The case for trade remedies
Firstly, while the overall economy might benefit from reduced tariffs, some local areas may lose out. Where shrinking industries employ a significant proportion of the local population , a reduction in protection that tariffs afford could result in a localised loss in employment and increased deprivation.
Where imports have been made cheaper due to government subsidies, international producers may have an unfair advantage over domestic producers. Trade remedies may help to correct for distortions caused by subsidies and create a more level playing field between domestic and international producers.
Trade remedies may provide temporary protection and allow industries to adjust to changing circumstances. This is particularly true for safeguard measures which can only be in place for a maximum of eight years and require UK producers to include an adjustment plan showing how they intend to adapt to remain competitive once the measure is removed. It may also be true in cases where a domestic industry needs time to develop, such as with new technologies.
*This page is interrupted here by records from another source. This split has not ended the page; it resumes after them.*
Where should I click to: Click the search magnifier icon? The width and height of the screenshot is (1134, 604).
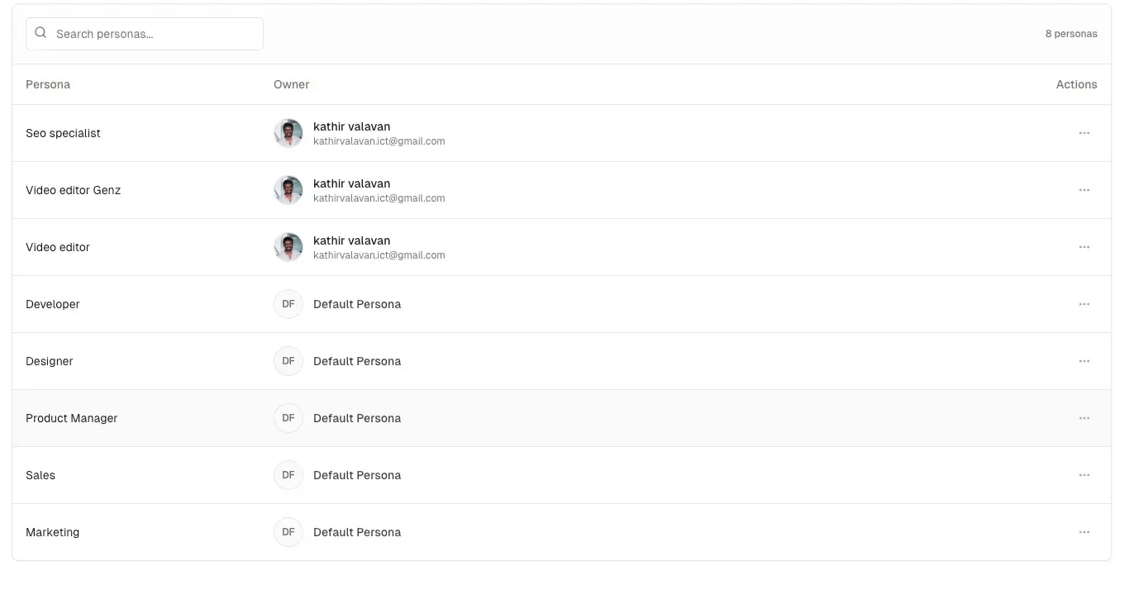click(x=41, y=34)
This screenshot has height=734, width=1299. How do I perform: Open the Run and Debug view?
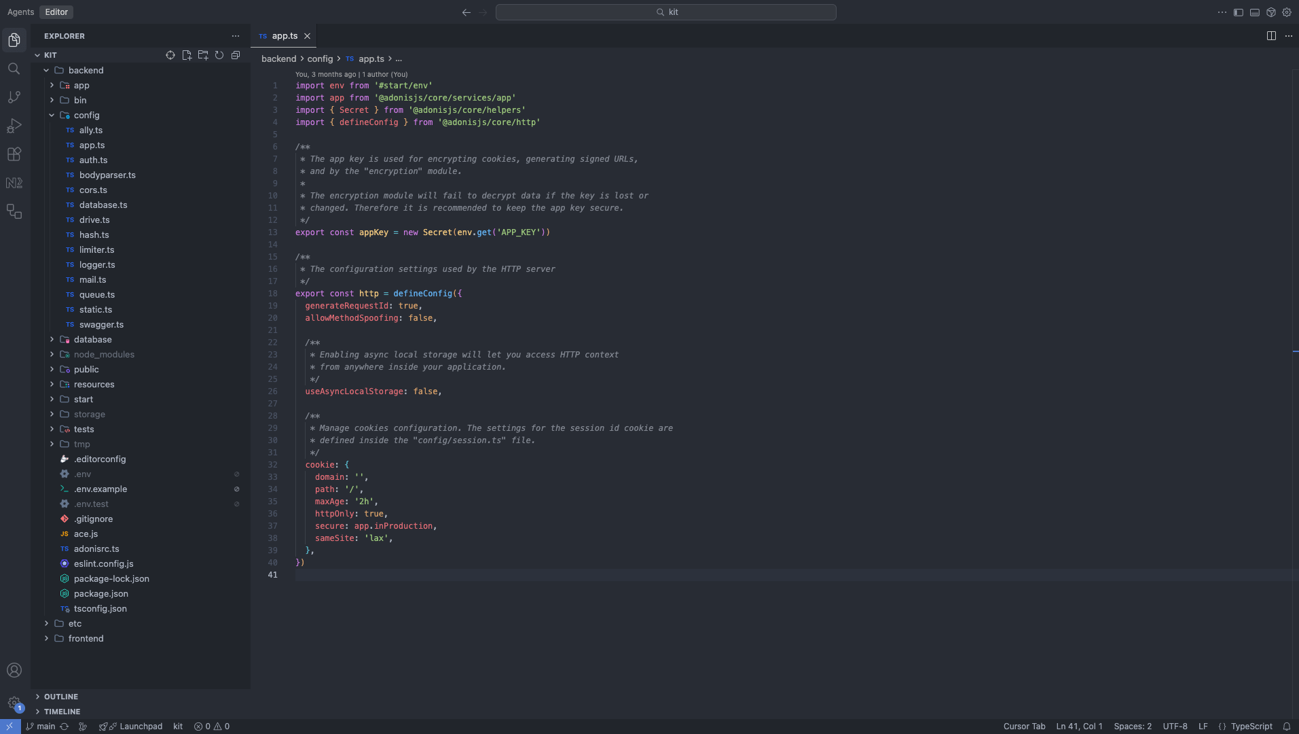pos(14,126)
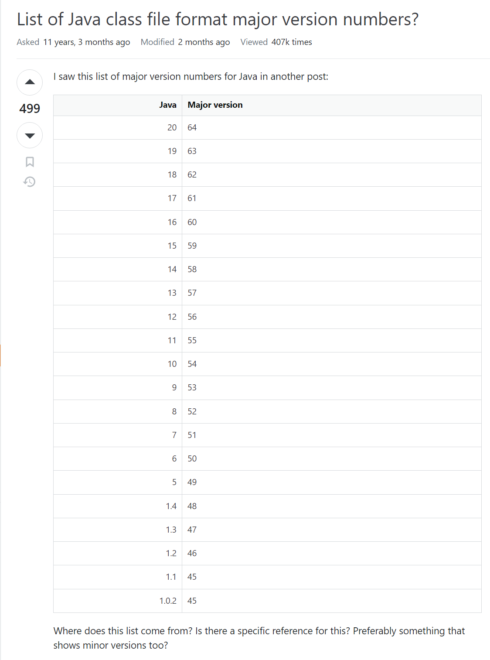Click the Java column header
Image resolution: width=490 pixels, height=660 pixels.
tap(167, 105)
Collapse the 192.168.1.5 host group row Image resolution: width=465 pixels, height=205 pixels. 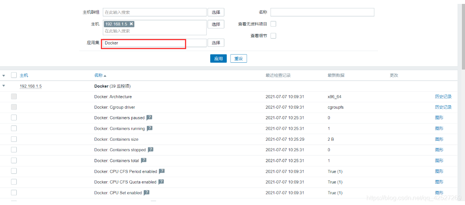4,86
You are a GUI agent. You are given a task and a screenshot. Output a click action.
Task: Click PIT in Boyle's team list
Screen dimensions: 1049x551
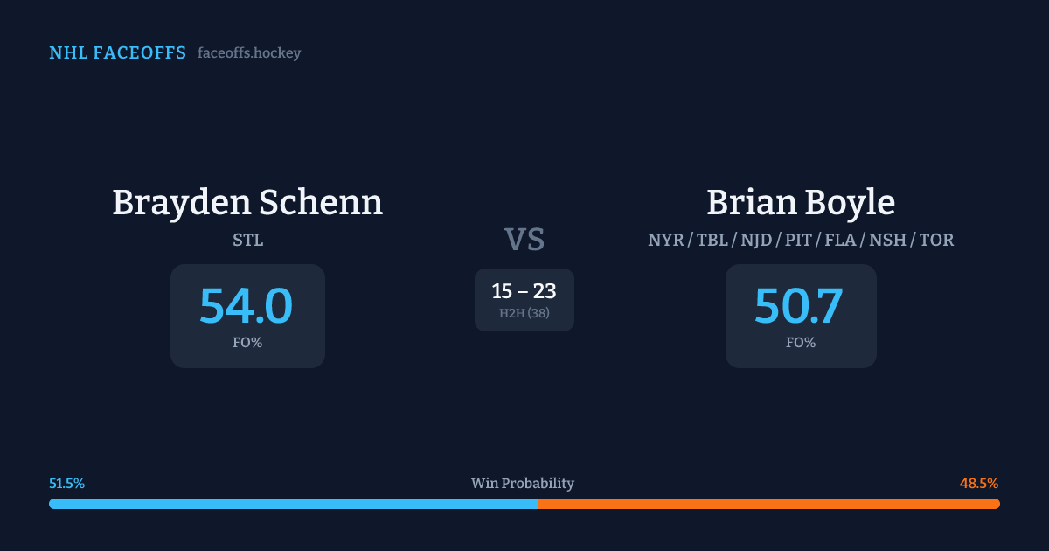(799, 240)
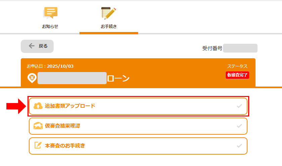Click checkmark on 仮審査結果確認 row
282x166 pixels.
(x=239, y=126)
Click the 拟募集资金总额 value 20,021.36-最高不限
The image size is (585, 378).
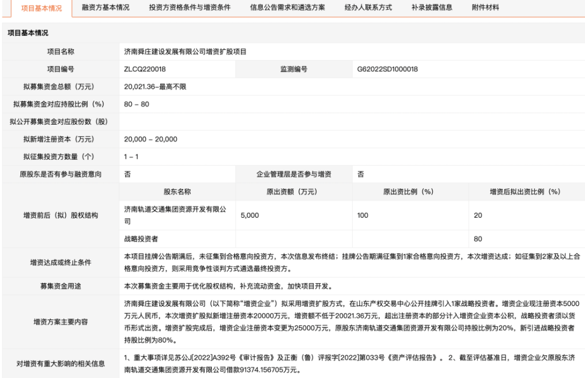(x=157, y=87)
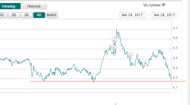The height and width of the screenshot is (105, 190).
Task: Open the start date field feb 24, 2017
Action: coord(132,15)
Trade remedies may help to deter or correct for international predatory pricing. This is where a business dumps goods at low prices to force other businesses to exit the market. Such anti-competitive behaviour could lead to lower welfare in the future if they result in fewer businesses. However goods may be dumped for reasons other than predatory pricing and the empirical evidence on predatory pricing is weak.
Trade protection can help to promote greater diversity of supply in situations where one country would otherwise have an overwhelming production advantage over others. Recent shocks to the global economy, such as the COVID pandemic and the Russian Invasion of Ukraine, have demonstrated some of the problems caused by over-reliance on individual countries for particular products. Sanctions imposed on Russian exports have led to substantial increases in energy costs due Europe’s dependence on oil and gas from Russia. More diversified supply chains can increase resilience in the face of external shocks. They can also increase the level of competition and reduce the risk of monopolies developing.
Finally, trade remedies can act as a safety valve in certain areas whilst allowing for wider reductions in tariffs and other trade barriers. It is often true that liberalizing trade leads to concentrated losses and dispersed gains. This means the voices arguing against liberalisation may be more entrenched and organised than those in favour even though the benefits are greater than the costs. Trade remedies provide targeted protection which may help ease business concerns about the risks of reducing trade barriers.
How this affects the work of the TRA
While economic theory suggests there are benefits of reducing trade barriers and increasing free trade, there are arguments in favour of trade remedies in some situations. To ensure trade remedies are only used where needed, we conduct an Economic Interest Test on any potential measures to assess whether they are in the interests of the UK economy. We only apply measures for a limited period (up to five years) and review them regularly. We also use the Lesser Duty Rule to ensure that measures are no larger than necessary to correct for the level of dumping/subsidy, or to prevent to injury to UK producers.